- Ortaklar Location in Turkey Ortaklar Ortaklar (Turkey Aegean)
- Coordinates: 37°53′N 27°30′E﻿ / ﻿37.883°N 27.500°E
- Country: Turkey
- Province: Aydın
- District: Germencik
- Elevation: 72 m (236 ft)
- Population (2022): 13,242
- Time zone: UTC+3 (TRT)
- Postal code: 09330
- Area code: 0256

= Ortaklar =

Ortaklar is a neighbourhood of the municipality and district of Germencik, Aydın Province, Turkey. Its population is 13,242 (2022). Before the 2013 reorganisation, it was a town (belde). It is 10 km to Germencik and 28 km to Aydın. The ruins of ancient Magnesia on the Maeander are 4 km south of Ortaklar.

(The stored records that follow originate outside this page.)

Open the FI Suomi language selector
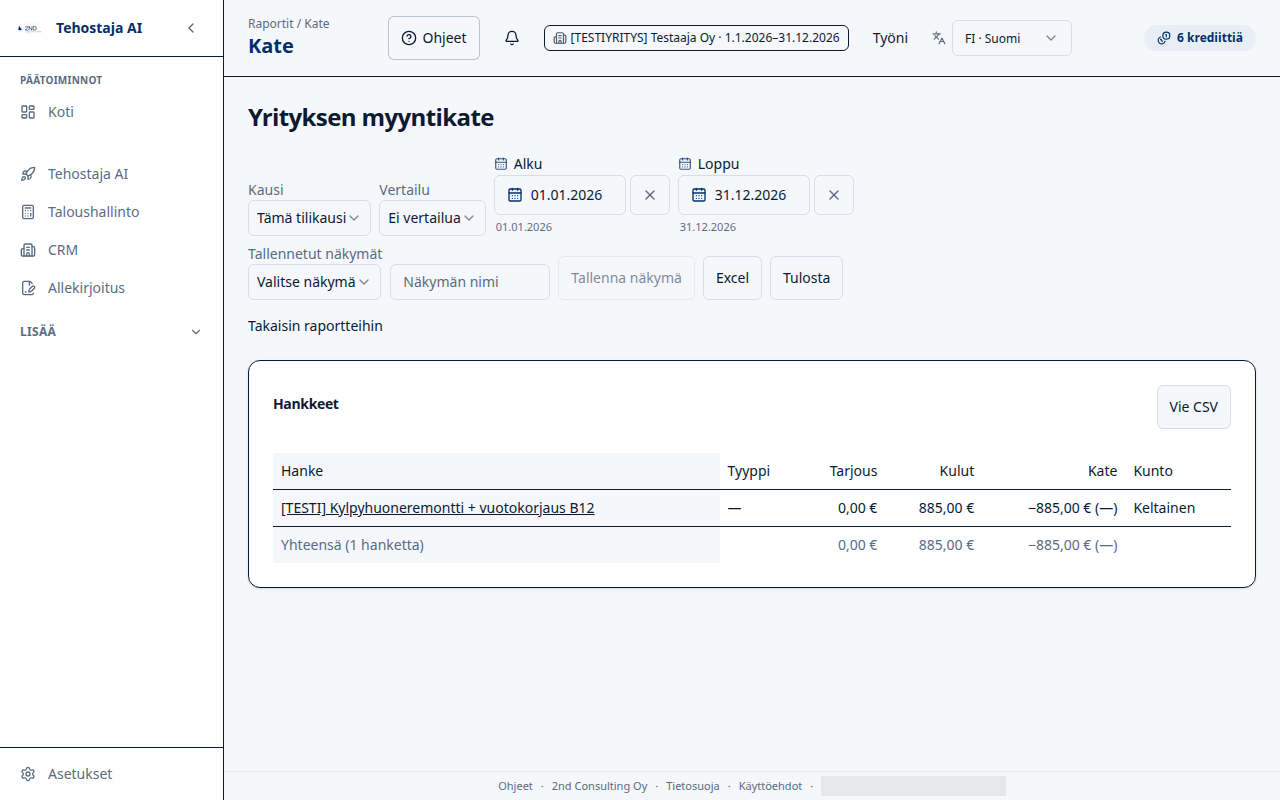 (x=1012, y=38)
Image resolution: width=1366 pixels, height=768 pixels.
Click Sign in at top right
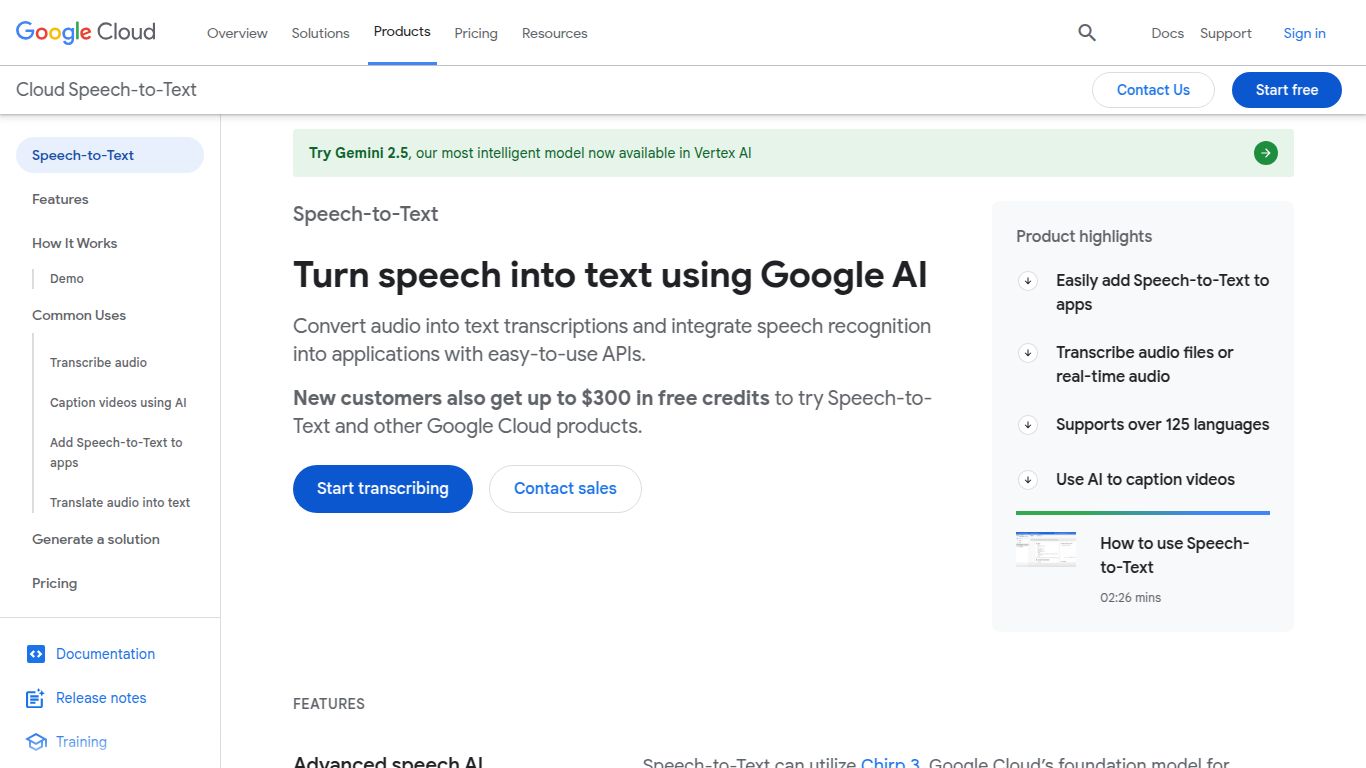pyautogui.click(x=1304, y=33)
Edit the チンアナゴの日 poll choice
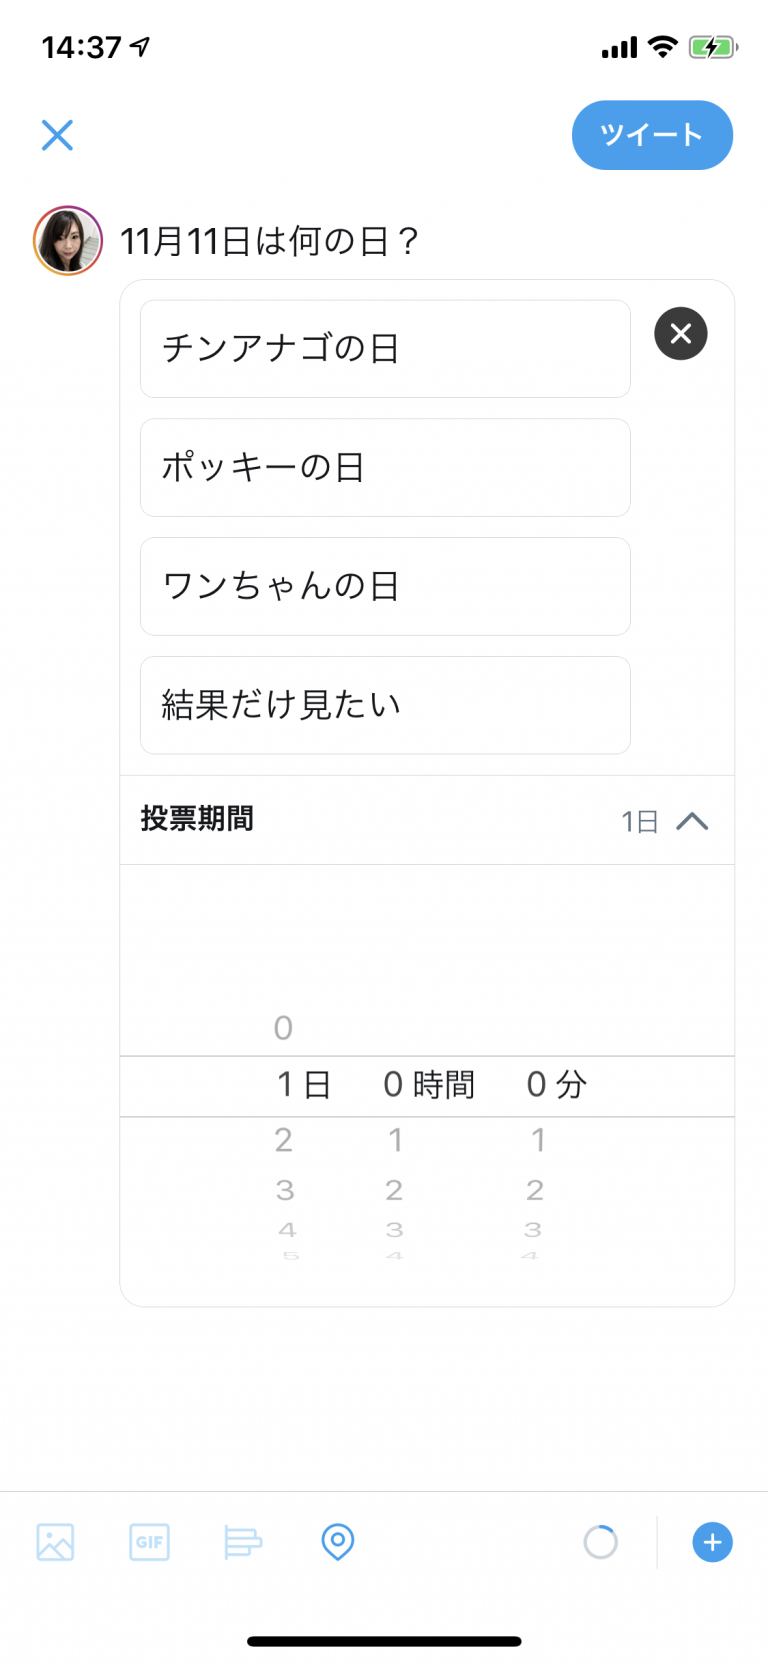The image size is (768, 1663). coord(385,349)
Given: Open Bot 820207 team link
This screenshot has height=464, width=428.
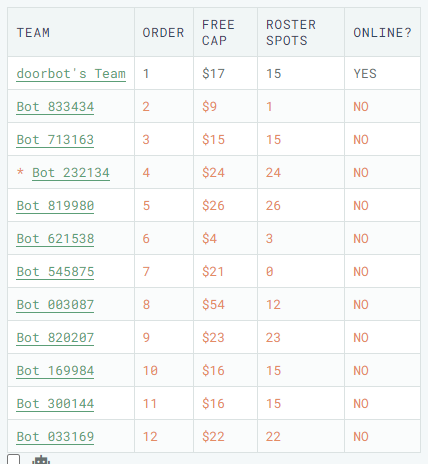Looking at the screenshot, I should pyautogui.click(x=55, y=338).
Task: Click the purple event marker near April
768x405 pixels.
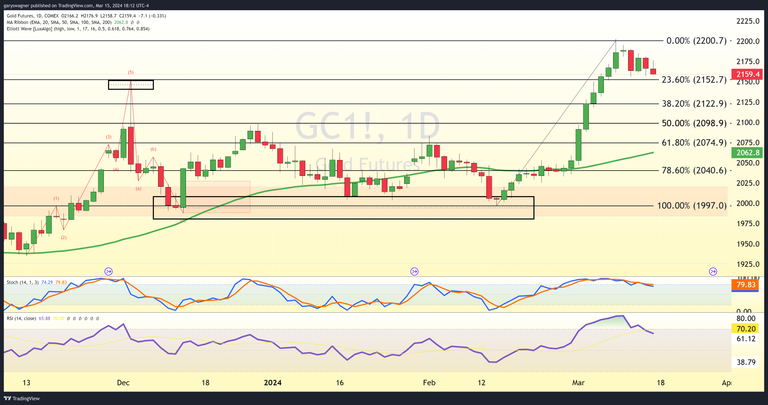Action: (x=713, y=271)
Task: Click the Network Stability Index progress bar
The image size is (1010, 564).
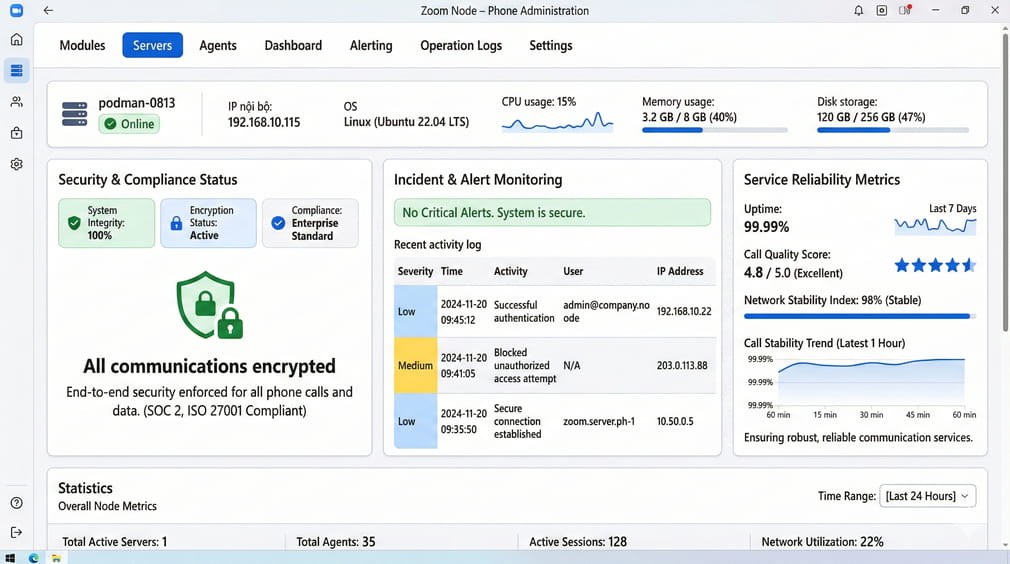Action: [860, 316]
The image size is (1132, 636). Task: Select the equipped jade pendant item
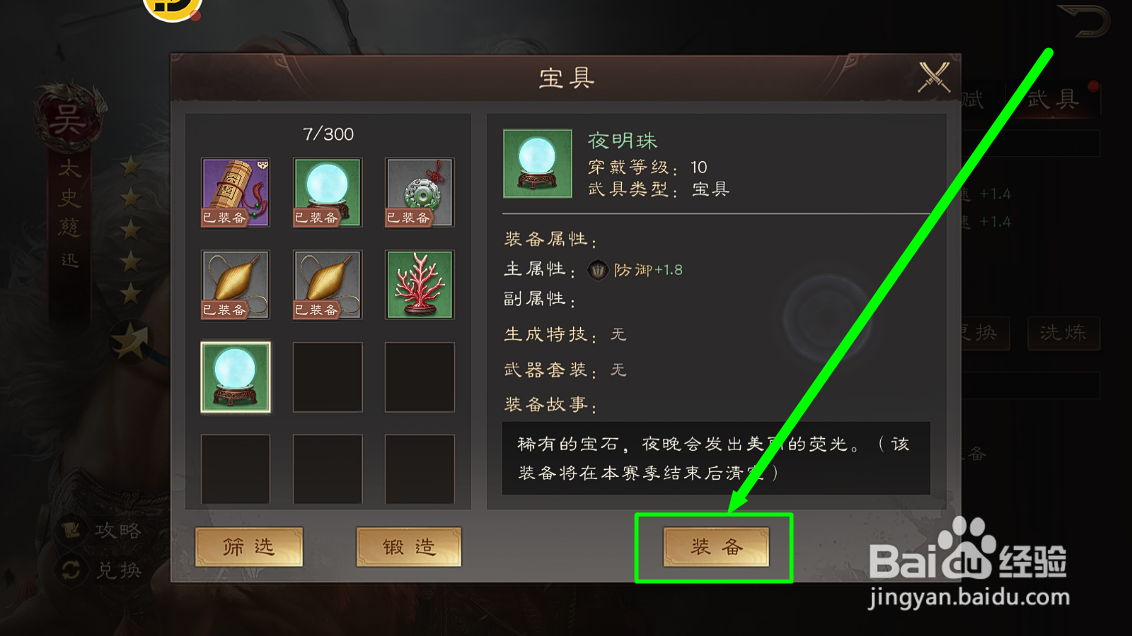(x=419, y=193)

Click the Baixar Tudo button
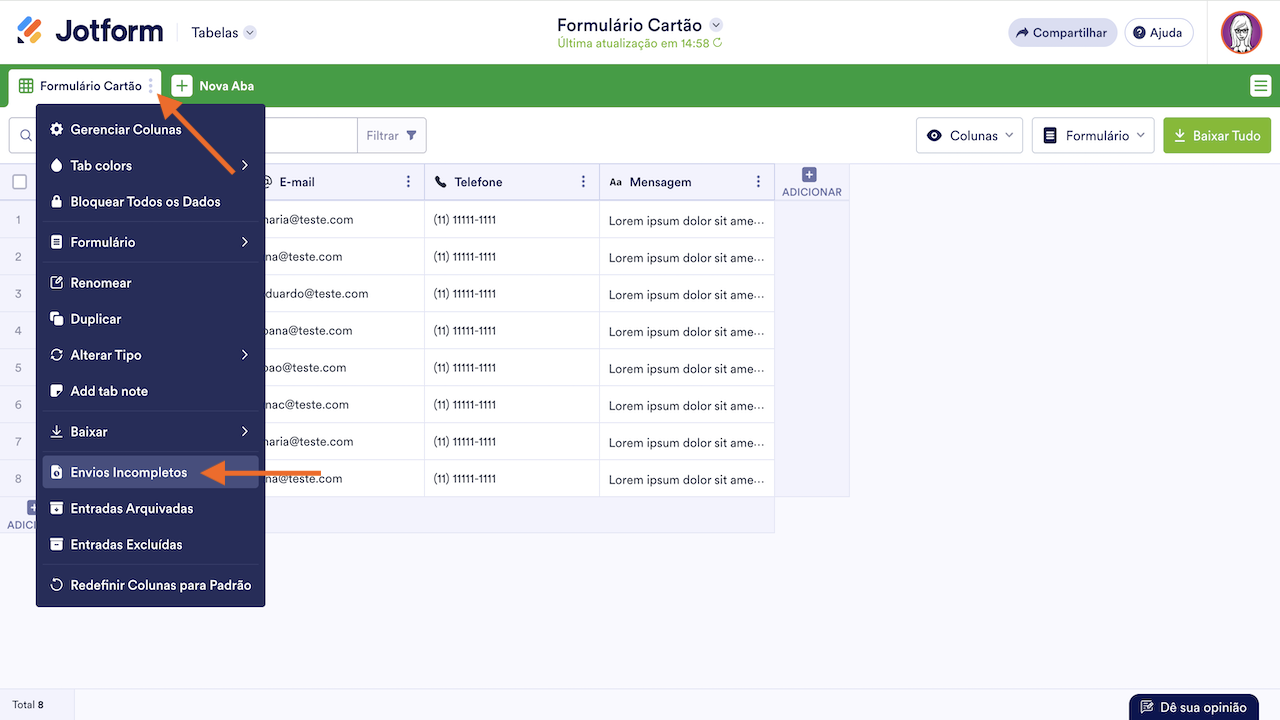pos(1216,136)
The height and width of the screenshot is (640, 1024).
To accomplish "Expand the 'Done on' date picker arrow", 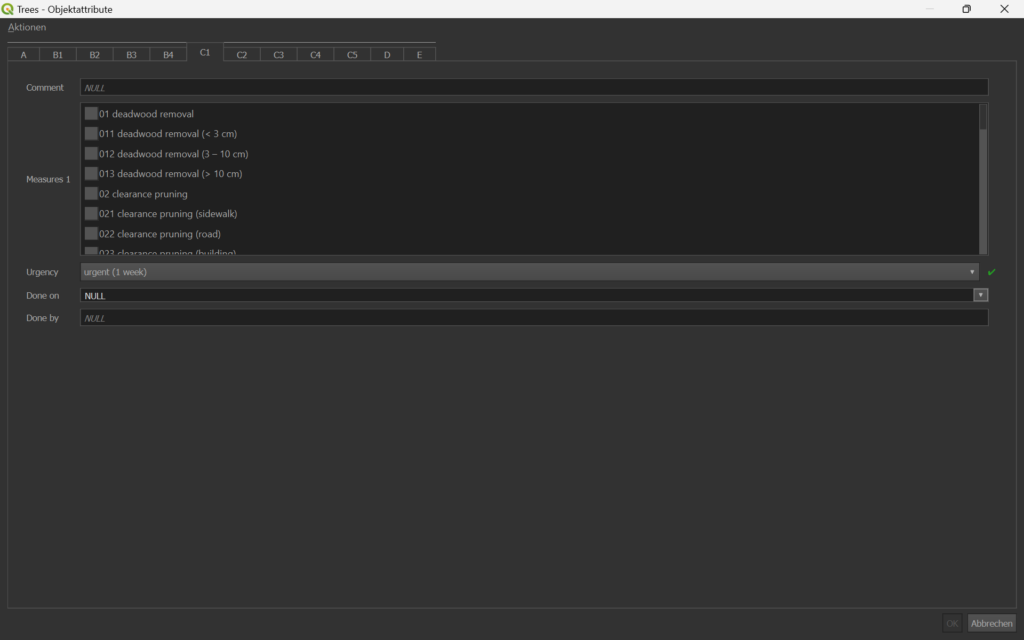I will click(x=981, y=295).
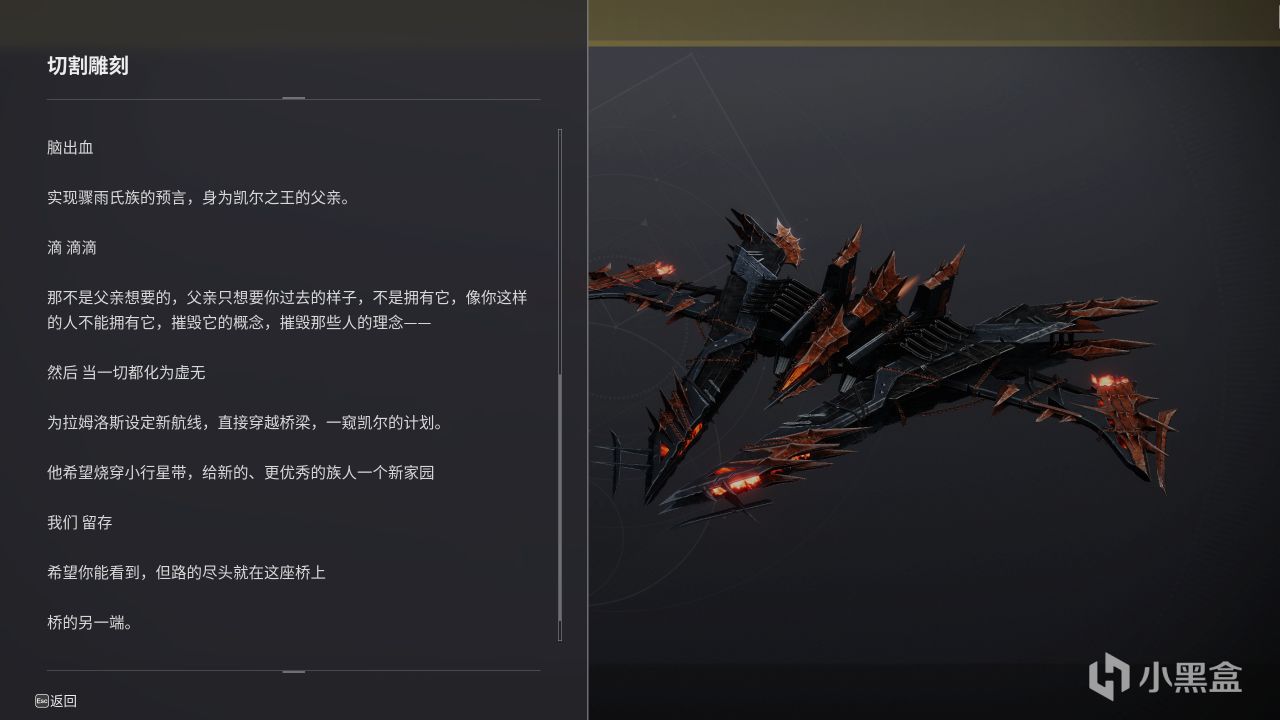
Task: Select the line 滴 滴滴
Action: pos(72,248)
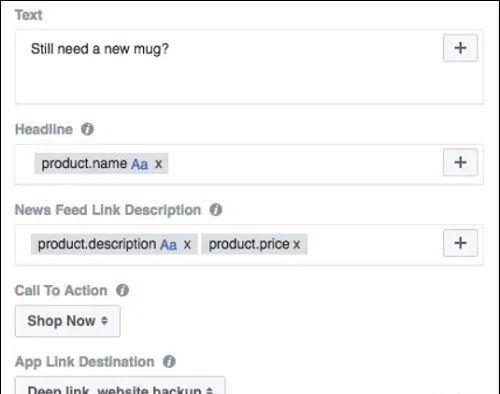
Task: Open the Call To Action info icon
Action: [122, 290]
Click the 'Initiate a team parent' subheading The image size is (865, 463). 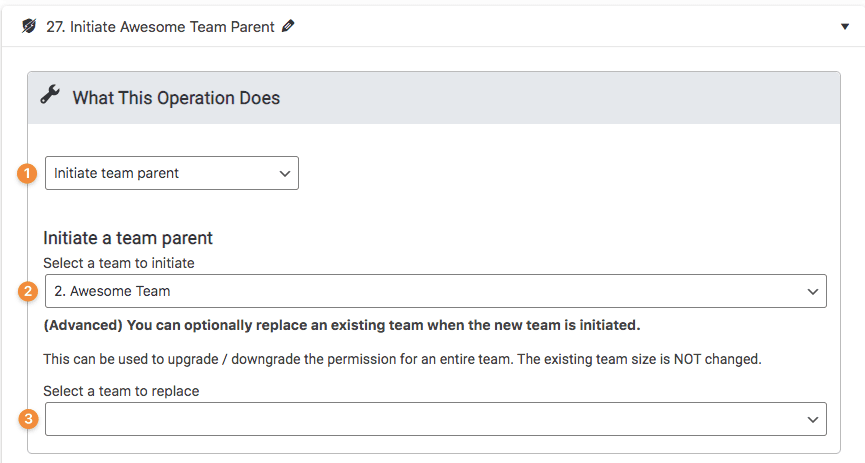coord(128,238)
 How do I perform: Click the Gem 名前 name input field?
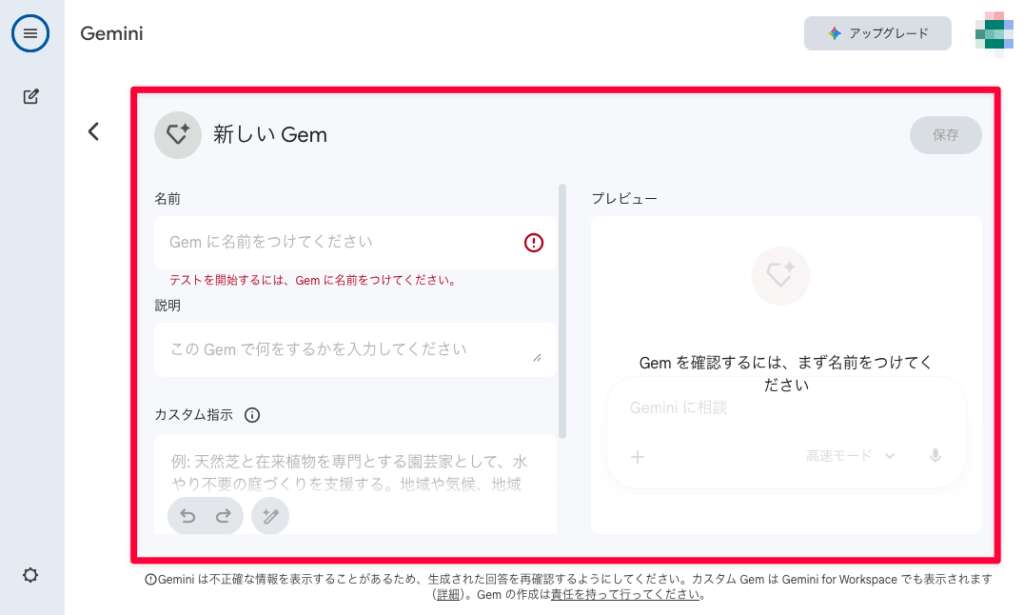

It is a typical Aegean Region town. Figs and grapes are its most important products, although it is also known for its çöp kebap restaurants too.

== History ==
The village was founded after 1886 when the railroad from İzmir to Aydın was constructed. After the Balkan Wars, Turkish refugees from Greece were settled in the village and, it being on the route of the railway and close to the D.320 state highway, the village quickly flourished. In 1949 it was declared a town.